Network News: Mixed-genre critiquing in the North-West

By Gill James 
The events room at Waterstone’s is even more mysterious than usual. There’s just about enough room to set out a long table for the six of us. We can’t find the light switch. The sky is grey, which isn’t unusual for Manchester. Screens block the little light that comes through. The room feels chilly.
We realise that we’re tripping over furniture that’s had its day and has been replaced by better in the café.
And then some magic happens.
The lights snap on.
And we start to critique.

This critique group is slightly unusual in that anyone in the North West network can come along and it is not genre specific. Every meeting is different and has a varied mix of people. We send work in advance but this time only one person has submitted.

“Bring work along on the day,” says Steph, our network co-ordinator. “We’ll still meet and we can have a bit of a social.”

She’s quite right: members asked for more meetings, we’ve booked the space and it’s good for writers to socialise.

As it happens we have three pieces of work to look at.

A unique selling point

We discuss the beginning of a story that has characters we’ve met before. The writing is lively. There is a disabled person in it but the story is not about disability. We think this is a good selling point. We debate who might be the target reader. The characters are 16-17. The story is light-hearted. We decide it’s aimed at younger teen girls. That’s about right; children / young people like to read “up” about people who are going through the next stage of growing-up. We point out a few tiny typos and grammatical mistakes.

Less is more

Next we look at a picture book text we’ve seen before. The writer has cut back. It’s another case of less is more. It works so much better now, we think. There are plenty of anthropomorphic animals, plenty of that repetition so enjoyed by young children and a sound but simple story. The rhythms and rhymes are becoming much more polished. There are just a few weaker parts that now need tweaking. We’re fascinated by the writer’s hard copy – it’s absolutely covered in notes in all different colours. That’s what I call serious editing. Also, perhaps this is proof of how hard picture book texts are to write.

Finding the third way

I bring along excerpts of a novel that has been seen by this group before and that now has a publisher. Edits came back the day before. I have agreed with 70% of what the editor said. I want some more opinions on the rest. The group agree with the editor that all the letters in the third strand of the story should be no longer than a page each but that they should still contain a mixture of domestic information and examples of how World War II is impacting on some German teen girls. And yes, the reference to the black SS uniform should stay but the editor is right; it is clumsily expressed here. Collectively, we rephrase.
On the same page we notice that one word is used three times.

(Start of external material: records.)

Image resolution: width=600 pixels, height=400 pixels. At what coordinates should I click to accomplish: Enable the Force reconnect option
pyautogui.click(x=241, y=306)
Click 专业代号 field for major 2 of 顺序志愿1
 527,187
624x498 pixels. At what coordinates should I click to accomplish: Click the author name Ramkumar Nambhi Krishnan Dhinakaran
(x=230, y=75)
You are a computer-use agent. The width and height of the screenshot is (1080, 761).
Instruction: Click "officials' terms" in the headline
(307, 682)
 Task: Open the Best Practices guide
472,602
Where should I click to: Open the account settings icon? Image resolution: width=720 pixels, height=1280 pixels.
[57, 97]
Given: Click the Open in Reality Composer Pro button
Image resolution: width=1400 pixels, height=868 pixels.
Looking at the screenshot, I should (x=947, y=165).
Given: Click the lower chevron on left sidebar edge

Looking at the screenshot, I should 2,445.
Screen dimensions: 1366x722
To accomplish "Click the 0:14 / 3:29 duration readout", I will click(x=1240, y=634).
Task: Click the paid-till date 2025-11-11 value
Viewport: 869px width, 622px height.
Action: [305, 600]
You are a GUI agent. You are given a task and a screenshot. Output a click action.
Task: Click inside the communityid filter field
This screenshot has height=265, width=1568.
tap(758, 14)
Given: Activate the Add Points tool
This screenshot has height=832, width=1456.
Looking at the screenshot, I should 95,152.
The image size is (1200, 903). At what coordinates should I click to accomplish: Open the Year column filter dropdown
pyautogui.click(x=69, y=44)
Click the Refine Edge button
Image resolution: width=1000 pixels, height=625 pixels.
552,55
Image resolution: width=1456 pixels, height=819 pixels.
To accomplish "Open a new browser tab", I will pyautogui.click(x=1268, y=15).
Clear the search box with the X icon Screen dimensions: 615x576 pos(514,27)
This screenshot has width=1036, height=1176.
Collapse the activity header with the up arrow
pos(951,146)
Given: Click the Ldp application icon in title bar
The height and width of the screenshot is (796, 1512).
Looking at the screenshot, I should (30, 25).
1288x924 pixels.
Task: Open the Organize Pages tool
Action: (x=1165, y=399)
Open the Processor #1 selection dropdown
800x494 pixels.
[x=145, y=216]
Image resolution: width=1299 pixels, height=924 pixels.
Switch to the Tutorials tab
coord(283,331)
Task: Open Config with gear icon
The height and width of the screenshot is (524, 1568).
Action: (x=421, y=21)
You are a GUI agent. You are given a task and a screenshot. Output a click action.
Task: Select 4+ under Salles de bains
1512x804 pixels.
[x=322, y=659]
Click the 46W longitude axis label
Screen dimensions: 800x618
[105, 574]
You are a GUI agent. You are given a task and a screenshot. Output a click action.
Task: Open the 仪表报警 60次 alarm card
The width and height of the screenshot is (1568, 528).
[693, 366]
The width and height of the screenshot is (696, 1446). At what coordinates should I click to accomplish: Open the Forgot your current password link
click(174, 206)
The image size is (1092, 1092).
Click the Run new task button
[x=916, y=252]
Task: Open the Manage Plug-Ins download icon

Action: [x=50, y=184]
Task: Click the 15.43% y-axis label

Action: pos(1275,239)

This is after the author has edited eighteen times and the editor twice. Agatha Christie, research tells us, says everything three times. The rule of three rules. Is this why? Or is this a sign that we never finish but merely abandon?

Useful cross-fertilization 

I actually like the cross-fertilization that happens at these meetings. I write mainly for young adults but looking at a book for younger teens reminds me about pace and character development and looking at a picture book text helps me to work out how to write tightly.

We chat easily at the end of the session and we don’t notice the Manchester greyness anymore. Only as we step outside into the warmth of the shop do we remember that the events room was a little cool. We’ve all benefitted from sharing ideas about writing.

A good way to spend a Sunday afternoon 

Waterstone’s has a buzz about it on a Sunday afternoon. Yes, it’s a big chain and it’s hard to get and maintain shelf-space in there but it is a book shop and they are incredibly generous in allowing us to use their events room.

I have to have a look around before I go home, though I refrain from buying two books I see – I have over fifty at home waiting to be read. All in all, good use of a Sunday afternoon

Gill James writes fiction for children and young adults. She lectures in English and Creative Writing at the University of Salford. Her novel, The House on Schellberg Street, will be published by Crooked Cat in Spring 2014.